By Staff | May 7, 2020

Once producers have completed planting their spring crops, they report these planted acres to their local USDA Farm Service Agency (FSA) office. Filing an accurate and timely report for all crops and land uses, including prevented plantings and failed acreage, is an essential part of determining your eligibility for critical programs, including crop insurance, price support, disaster relief, and conservation programs.

The deadline is July 15 for filing acreage Certification Form 578. However, this spring and summer months, the typical face-to-face interaction with FSA will not be the same due to social distancing.

While FSA has not announced official procedures, producers should keep good records at planting. In your records, include the date, the specific crop, and the number of acres planted and reference the farm name or number.

Remember, both the FSA office and your crop insurance agent will need accurate data when you complete the acreage certification FSA Form 578. The planted acres on this form are verification for your crop insurance agent in determining your 2020 crop insurance coverage, and, thus, your final premium to be paid.

Coronavirus Food Assistance Program

Expect another need to interact with your local FSA office, as the USDA recently announced a $19 billion relief package to assist farmers and consumers in response to the COVID-19 national emergency. The program provides $16 billion in direct support based on actual losses for farmers from prices and market supply chains being disrupted. USDA will also purchase $3 billion in fresh produce, dairy and meat for distribution to food banks and other groups helping families in need.

The $19 billion USDA program, known as the Coronavirus Food Assistance Program (CFAP) will use money allocated by Congress through the CARES Act and from other sources to maintain the integrity of the food supply system. The $16 billion in direct payments for farmers will include $9.6 billion for the livestock industry ($5.1 billion for cattle, $2.9 billion for dairy and $1.6 billion for hogs). It has $3.9 billion for row crop producers, $2.1 billion for specialty crop producers and $500 million for other crops.

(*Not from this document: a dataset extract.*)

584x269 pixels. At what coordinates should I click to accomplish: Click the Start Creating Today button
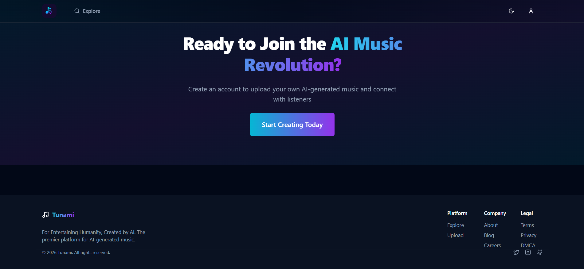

USDA said farmers will receive a single payment, which will be determined using two calculations:

– Jan. 1 to April 15. For price losses that occurred from Jan. 1 to April 15, producers will be compensated for 85% of losses.

– April 15 to the end of the third quarter. The second payment will be for expected losses from April 15 through the next two quarters and will cover 30% of expected losses.

The payment limit will be $125,000 per commodity with an overall limit of $250,000 per individual or entity. Qualified commodities must have experienced a 5% price decrease between January and April 2020. USDA is expediting the rulemaking process for the direct payment program and expects to begin sign-up for the new program by early May and to get payments out to farmers by the end of May or early June.

Those livestock producers filing for a CFAP payment should consider keeping a monthly inventory of livestock on their farms. Expect more details to be forthcoming from the USDA regarding these requirements and your interaction with your local FSA office.